Everyone has respect for the way the OP recovered from alcoholism. No one is under the illusion that this was easy. I think most people also grasp that the OP's son was better off not living with her when she was an alcoholic, and may even have been better off emotionally not having even occasional direct contact with an addict.

What is far more difficult to understand is why, in the process of her recovery, which was clearly some time ago, the OP did not at the very least get in touch with her son's father and, even if she did not pursue gaining access to see her son because she genuinely thought it wasn't his best interests, at least be enough in touch with his other parent to be aware that he'd died, and left her child essentially an orphan in his teens. Instead she seems to have been building another family, and not allowing her guilt to spur her into any action on her eldest child's behalf.

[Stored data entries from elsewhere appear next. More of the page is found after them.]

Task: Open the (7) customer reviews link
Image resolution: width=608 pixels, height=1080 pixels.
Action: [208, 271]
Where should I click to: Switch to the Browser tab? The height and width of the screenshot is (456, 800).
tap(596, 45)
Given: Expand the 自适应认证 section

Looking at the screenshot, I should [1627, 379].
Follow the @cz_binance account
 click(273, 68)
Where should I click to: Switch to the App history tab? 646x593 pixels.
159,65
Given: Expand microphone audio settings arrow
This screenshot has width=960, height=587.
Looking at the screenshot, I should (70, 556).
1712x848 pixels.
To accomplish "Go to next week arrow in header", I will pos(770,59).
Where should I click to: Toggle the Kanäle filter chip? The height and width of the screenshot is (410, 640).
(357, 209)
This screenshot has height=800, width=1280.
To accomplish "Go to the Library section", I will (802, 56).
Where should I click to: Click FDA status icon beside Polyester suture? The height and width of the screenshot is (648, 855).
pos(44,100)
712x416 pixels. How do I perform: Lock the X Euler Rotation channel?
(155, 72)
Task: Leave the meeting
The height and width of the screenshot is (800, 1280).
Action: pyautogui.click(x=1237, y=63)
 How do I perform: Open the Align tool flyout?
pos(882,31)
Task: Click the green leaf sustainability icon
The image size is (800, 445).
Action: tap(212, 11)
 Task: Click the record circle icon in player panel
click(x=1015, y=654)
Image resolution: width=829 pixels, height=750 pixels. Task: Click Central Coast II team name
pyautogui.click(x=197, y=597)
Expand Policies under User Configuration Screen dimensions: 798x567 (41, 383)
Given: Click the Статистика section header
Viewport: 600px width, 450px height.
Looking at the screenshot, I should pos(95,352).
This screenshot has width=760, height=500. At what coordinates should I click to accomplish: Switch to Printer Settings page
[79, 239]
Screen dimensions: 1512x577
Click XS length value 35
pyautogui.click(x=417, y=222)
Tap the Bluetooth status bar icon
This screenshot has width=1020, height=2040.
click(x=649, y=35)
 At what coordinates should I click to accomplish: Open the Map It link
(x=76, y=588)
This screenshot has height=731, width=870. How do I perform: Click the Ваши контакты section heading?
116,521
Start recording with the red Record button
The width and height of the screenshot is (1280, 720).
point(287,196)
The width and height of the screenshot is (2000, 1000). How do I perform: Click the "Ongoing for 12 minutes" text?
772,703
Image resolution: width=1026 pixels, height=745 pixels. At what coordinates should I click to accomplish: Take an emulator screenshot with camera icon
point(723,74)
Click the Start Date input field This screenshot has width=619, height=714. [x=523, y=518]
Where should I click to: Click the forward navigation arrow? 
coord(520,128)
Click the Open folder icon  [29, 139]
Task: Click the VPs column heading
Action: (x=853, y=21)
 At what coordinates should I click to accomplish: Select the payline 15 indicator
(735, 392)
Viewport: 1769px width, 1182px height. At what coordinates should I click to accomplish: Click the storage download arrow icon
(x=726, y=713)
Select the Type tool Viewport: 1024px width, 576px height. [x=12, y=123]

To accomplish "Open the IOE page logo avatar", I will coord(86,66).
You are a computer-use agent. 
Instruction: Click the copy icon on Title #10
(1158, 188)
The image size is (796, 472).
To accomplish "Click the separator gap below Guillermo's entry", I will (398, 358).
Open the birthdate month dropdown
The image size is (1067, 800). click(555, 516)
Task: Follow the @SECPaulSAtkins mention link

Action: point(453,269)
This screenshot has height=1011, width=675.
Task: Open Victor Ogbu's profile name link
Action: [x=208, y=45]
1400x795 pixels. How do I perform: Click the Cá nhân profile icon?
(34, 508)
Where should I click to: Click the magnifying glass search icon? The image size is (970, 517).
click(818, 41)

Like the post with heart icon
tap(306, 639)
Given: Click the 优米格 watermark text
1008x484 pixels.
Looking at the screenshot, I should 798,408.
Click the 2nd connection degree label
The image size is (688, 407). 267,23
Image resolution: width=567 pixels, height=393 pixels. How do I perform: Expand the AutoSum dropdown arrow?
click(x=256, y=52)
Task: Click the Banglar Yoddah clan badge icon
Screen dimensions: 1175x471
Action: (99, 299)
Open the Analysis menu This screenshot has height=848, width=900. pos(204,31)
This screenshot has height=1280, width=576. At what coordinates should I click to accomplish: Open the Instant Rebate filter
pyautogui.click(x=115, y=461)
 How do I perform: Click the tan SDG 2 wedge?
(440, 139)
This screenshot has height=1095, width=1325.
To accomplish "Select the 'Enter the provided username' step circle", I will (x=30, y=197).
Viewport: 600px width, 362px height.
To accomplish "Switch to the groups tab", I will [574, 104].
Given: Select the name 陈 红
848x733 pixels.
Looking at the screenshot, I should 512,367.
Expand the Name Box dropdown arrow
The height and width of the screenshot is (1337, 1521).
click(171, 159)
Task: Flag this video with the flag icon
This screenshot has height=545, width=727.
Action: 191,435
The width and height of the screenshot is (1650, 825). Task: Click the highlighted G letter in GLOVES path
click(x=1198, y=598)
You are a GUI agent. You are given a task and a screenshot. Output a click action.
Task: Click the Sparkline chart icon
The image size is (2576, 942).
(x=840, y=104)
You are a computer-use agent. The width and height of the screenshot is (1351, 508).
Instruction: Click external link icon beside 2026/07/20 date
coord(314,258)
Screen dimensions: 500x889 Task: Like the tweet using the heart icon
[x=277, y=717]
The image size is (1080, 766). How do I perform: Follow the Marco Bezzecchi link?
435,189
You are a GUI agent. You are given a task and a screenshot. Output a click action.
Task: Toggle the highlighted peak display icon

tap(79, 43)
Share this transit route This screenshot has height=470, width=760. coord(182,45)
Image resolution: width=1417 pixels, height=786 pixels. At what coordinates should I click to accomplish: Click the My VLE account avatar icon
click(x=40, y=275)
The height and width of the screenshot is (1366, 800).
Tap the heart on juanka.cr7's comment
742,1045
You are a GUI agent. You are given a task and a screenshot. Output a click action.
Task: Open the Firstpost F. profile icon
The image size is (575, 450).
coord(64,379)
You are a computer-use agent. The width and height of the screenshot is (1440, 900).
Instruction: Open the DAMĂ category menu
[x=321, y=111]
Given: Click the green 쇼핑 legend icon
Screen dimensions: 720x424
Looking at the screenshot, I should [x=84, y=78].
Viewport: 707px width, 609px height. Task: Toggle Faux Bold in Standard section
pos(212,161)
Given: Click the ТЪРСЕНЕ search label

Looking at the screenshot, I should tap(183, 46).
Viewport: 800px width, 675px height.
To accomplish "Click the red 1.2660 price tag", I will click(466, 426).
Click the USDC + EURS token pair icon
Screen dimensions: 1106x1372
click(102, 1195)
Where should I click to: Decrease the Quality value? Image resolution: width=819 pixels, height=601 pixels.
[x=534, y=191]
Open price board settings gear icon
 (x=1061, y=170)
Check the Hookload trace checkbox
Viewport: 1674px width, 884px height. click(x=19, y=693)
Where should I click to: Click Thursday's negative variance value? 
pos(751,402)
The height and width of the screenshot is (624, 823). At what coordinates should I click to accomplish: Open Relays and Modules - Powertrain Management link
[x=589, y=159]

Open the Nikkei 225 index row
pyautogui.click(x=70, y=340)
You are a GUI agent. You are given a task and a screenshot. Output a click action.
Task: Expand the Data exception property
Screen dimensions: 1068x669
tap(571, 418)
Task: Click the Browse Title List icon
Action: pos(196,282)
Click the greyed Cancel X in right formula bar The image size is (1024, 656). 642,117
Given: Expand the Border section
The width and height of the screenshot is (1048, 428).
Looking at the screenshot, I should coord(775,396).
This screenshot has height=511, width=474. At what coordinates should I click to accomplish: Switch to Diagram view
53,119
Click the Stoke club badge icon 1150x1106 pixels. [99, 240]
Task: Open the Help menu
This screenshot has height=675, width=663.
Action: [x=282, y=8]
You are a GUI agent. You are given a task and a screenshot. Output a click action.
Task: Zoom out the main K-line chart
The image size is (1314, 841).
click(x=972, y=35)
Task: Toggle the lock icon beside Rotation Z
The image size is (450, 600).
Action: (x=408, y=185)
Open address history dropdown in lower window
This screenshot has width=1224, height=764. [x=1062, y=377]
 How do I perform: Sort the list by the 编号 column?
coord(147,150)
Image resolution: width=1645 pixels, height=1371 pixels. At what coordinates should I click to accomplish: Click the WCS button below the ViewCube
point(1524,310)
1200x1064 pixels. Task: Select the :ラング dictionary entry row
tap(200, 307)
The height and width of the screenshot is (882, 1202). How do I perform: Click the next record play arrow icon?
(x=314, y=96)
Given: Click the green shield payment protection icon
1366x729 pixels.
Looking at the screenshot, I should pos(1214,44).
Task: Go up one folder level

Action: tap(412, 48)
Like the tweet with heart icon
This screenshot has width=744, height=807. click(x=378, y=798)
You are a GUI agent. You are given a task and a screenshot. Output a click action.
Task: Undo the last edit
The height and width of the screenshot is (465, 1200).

It's perfectly possible that her son's grandparents are not simply being hostile if he's right and they wouldn't want him to see her -- they may genuinely think that it's likely to affect him badly if done without the kind of mediation/counselling/preparation that is usually offered when a birth parent and a child removed from their care via adoption are reunited.

And I could see their point, if this is what they think. He's lost both parents at a very early age, and now suddenly his lost mother has reappeared, apparently functional, with a whole new family, and no easily-digested reason for not attempting to contact him before this.

I know someone who was adopted from an overseas orphanage 25 years ago, who was recently put back in touch with her birth family -- her father and mother are married, relatively prosperous, and have several other children who are her full siblings. The reason given for her placing in the orphanage (machinations of a senior family member) and why she was never retrieved by her family before being adopted by a foreigner at eighteen months old don't stack up at all, and she's found this understandably very difficult to deal with.

It's a really delicate situation. OP, I think you should immediately pursue specialist counselling for yourself, and encourage your son to do the same. Perhaps an adoption support service might advise, even though the situation is not the same.

CakeRequired · 17/12/2020 10:55

And I could see their point, if this is what they think. He's lost both parents at a very early age, and now suddenly his lost mother has reappeared, apparently functional, with a whole new family, and no easily-digested reason for not attempting to contact him before this.

Exactly. OP may as well admit she couldn't be bothered and preferred to keep her past in the past, just wanted to move on with a new family. There is no reason why she did this to her son. I get while an alcoholic she wasn't suitable, but she deems herself suitable now for 3 more children.

Saying 'I didn't know how' is just stupid. Ask someone for christ sake. Google has been around for years, there's always been someone to talk to. She just didn't want to. How is he meant to feel about that?